Он встал - в тайной надежде превратить настоящее в кондиционал, изъ-явь-ительное в сон. Бессобытийная реальность, главный герой которой - латаная одежда, склизкие клочья волос, камнем преткновения во рту язык - час за часом сидит, вперившись в расчесанное до сухих струпьев любовное признание, - почему бы и нет, зато сны основаны на движении и переменах. И вот теперь - наверняка: сигнал. Наверняка - сунуть руку в карман, нажать на кнопку, посмотреть - не увидеть. "Тебе, должно быть, не понравилось в шестой? Если..." Тут палец поскользнулся, смазал с дисплея сердцевину, перед глазами надолго замерло охвостье: "...после лечения". А внутри шевельнулась тошнотворно-истомная дрожь - словно первая судорога бесконечной кровопотери.
"Если - ты посмеешь - рискнешь - вознамеришься - ты не успеешь на берег реки - на суд - на солнце - тебя отвлекут - остановят - оставят... после лечения". Умозрительные чернильные капли посреди конъектуры, простеганной интонационными тире, он разбрызгал сознательно: суть, которую из жалости припорошило многоточие, не играла роли.
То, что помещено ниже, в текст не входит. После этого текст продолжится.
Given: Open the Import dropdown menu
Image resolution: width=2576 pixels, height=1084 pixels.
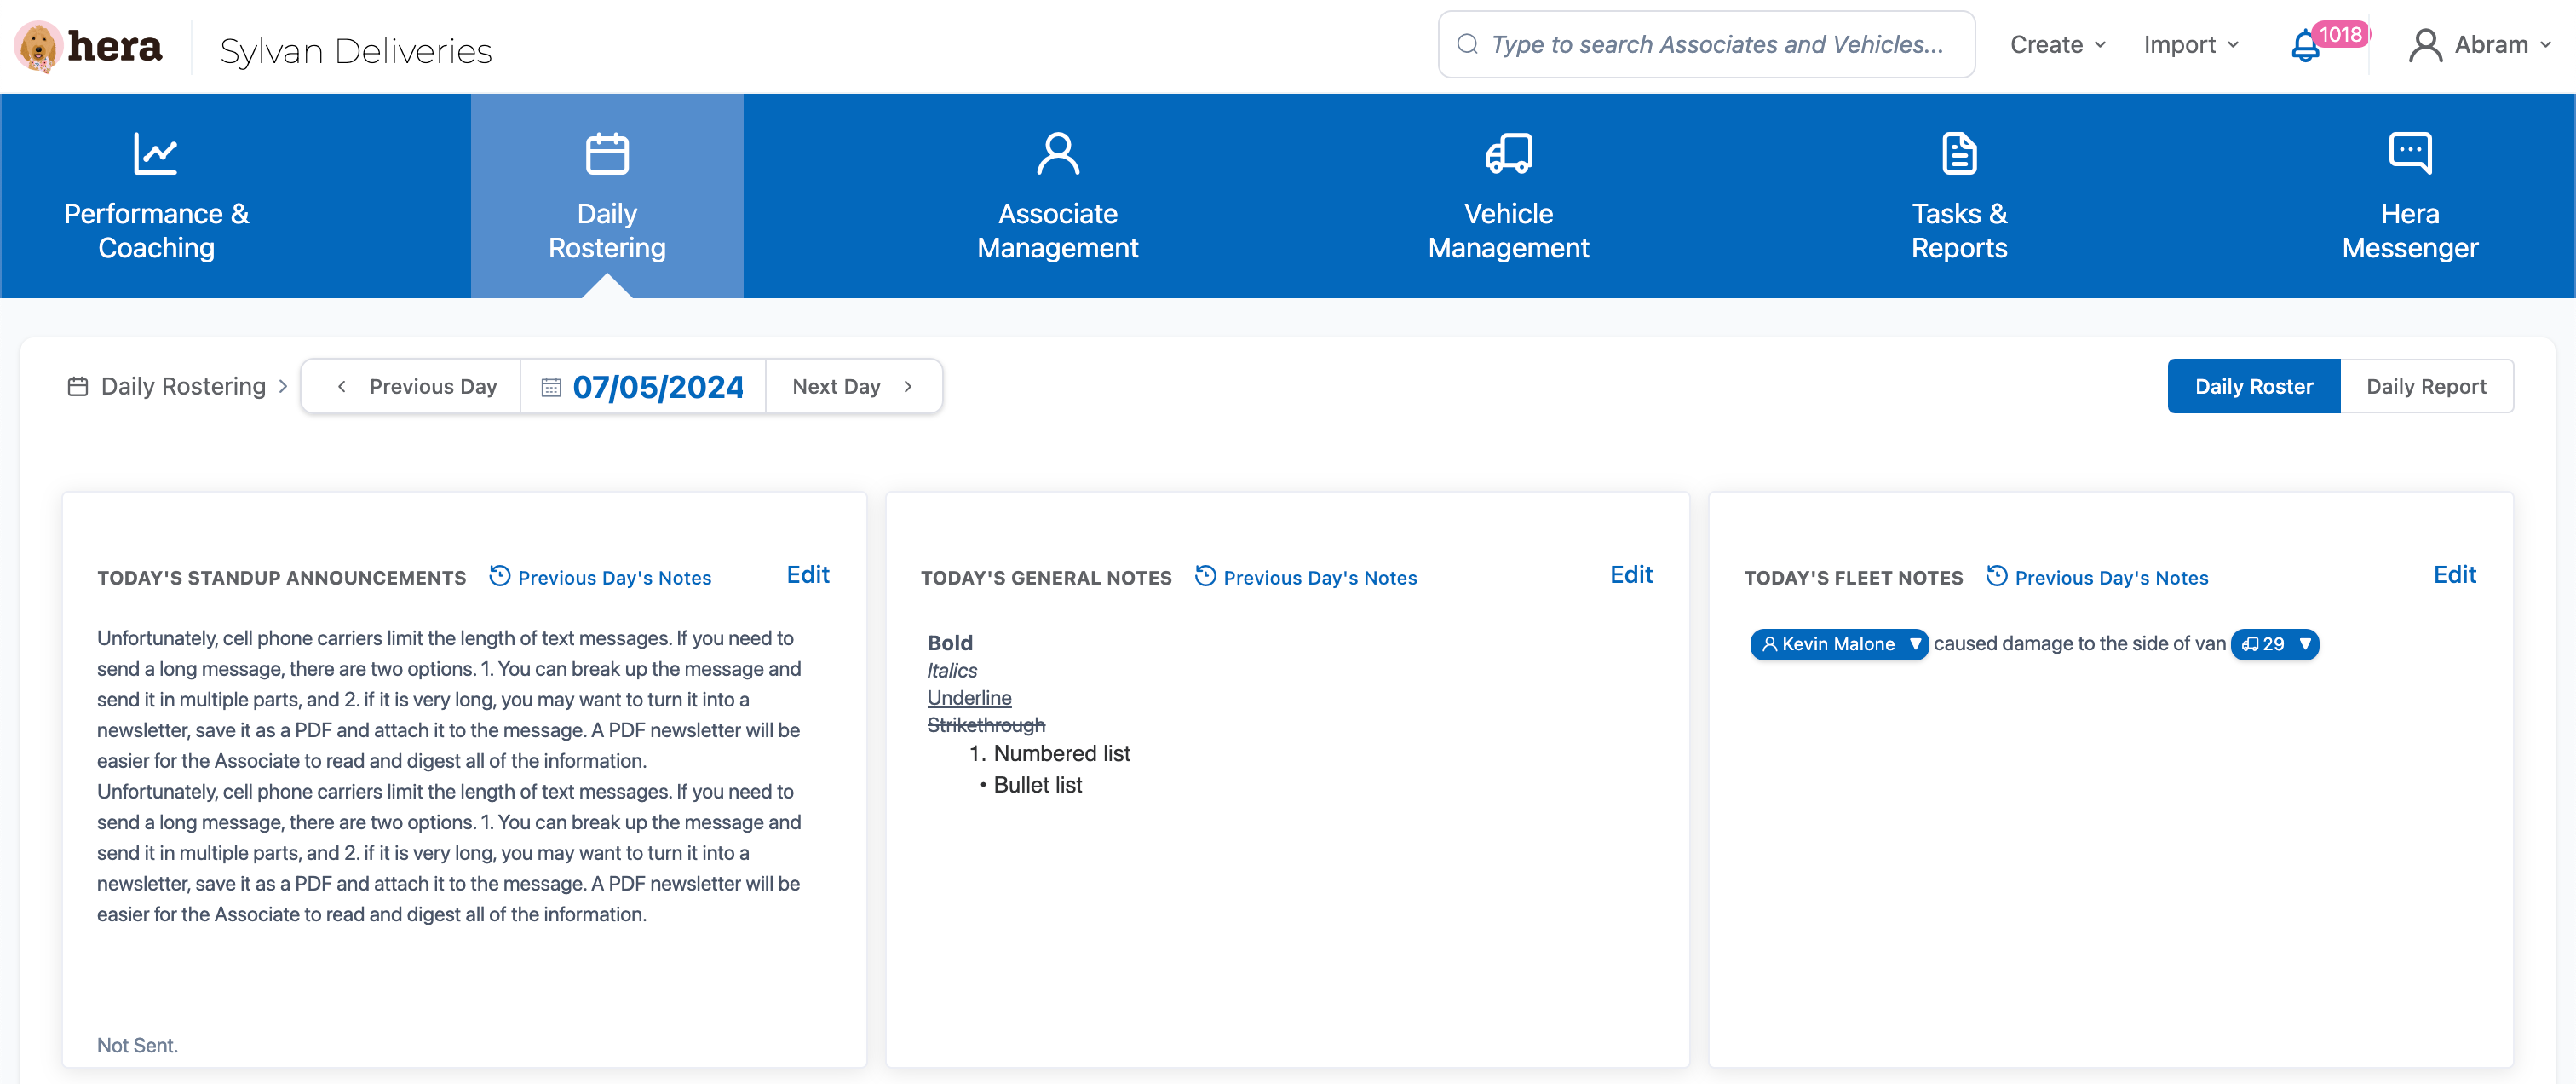Looking at the screenshot, I should [2190, 45].
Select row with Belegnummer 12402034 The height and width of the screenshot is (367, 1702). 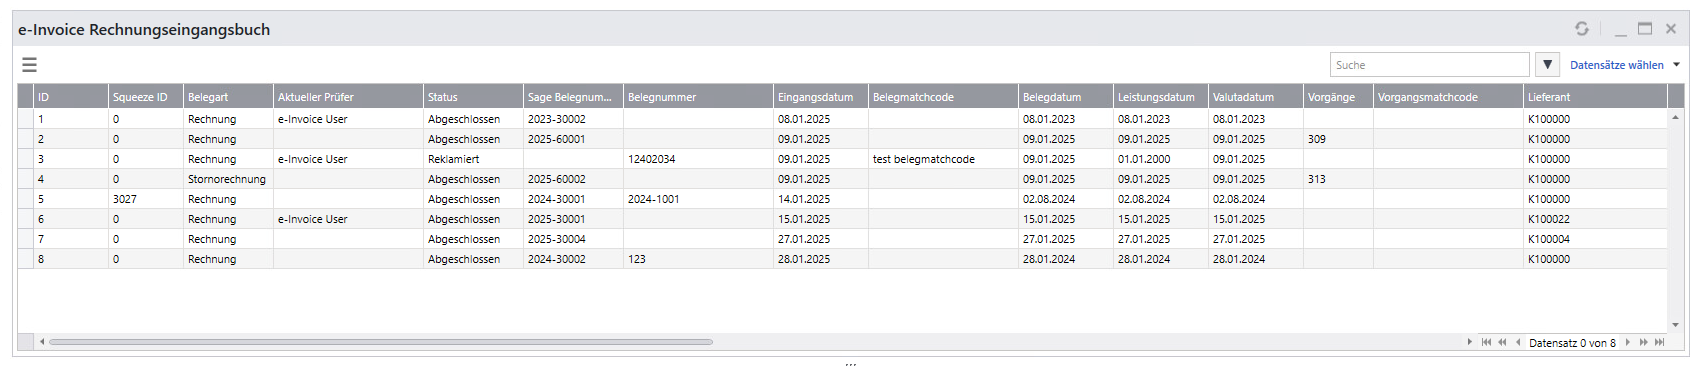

Да и все прочее - тоже, он прочел - что прочел - правильно. "Если... после лечения". Они придут. Не пришли, но придут, и выбора нет.
На втором - пятая, на третьем - шестая, а что было в шестой, он знал всегда, хотя бы и не переступал ее порога. В других комнатах уцелела мебель, шестую изувечил хирургически-аккуратный разгром, отнимая у предмета за предметом малейший намек на прежние функции. Он подозревал - чтобы подчеркнуть новые. Чтобы нельзя было ошибиться. На разостланной клеенке лежали - не ножи, не лезвия, их бы выкрали, не сообразуясь с ценой, унесли, спрятав в смертельной ране, - фаянсовые черепки. Грубое острие и сахаристые линии скола - чистые, совершенно чистые. Чистота подкупала в нем скорее индивидуалиста, нежели брезгливца. Ими не пользовались. Их приберегали для него - их изготовили специально для него!
Побежден он или нет? В чем допустил - или вынужден будет допустить промах? Как бы там ни случилось, все пути вели в шестую и в ней же обрывались. Обрывались.
Раз. Ладонь его наполнилась кровью. Он планировал досчитать до шести - "я вас лю..." или полдюжины точеных коралловых веточек, - утапливая грифель в сыром, невыдубленном пергаменте, инкрустируя жженой глиняной крошкой свиток, накрученный на стержень-кость. Они пришли на счет "четыре".
Да и не могли не прийти. Глядя на разворошенный пустырь землистого запястья и багряные огни взрытий - разрывов, - он понимал: сопротивляться поздно. Нельзя было не почувствовать, что хрупкий керамический клинок едва достанет до вен, а гарантированно убивает только удар в артерию. Нельзя было отрицать, что позвать их способен любой отчаявшийся, пусть не словом - сугубым желанием. Боль разгоралась морозным костром, синеватым холодом ползла к плечу. Он смирился. Он хотел, чтобы они поторопились. Ведь до того как свершится вся умещенная в многоточие неизвестность, сколько бы необъятной и леденящей она ни оказалась, ему перевяжут руку - ему обязаны перевязать руку, обязаны перевязать его истерзанную руку!
Свобода - это рабство: Адам Свобода, идентификационный номер - ноль - девятнадцать - восемьдесят четыре, минилюб, департамент внутренней безопасности.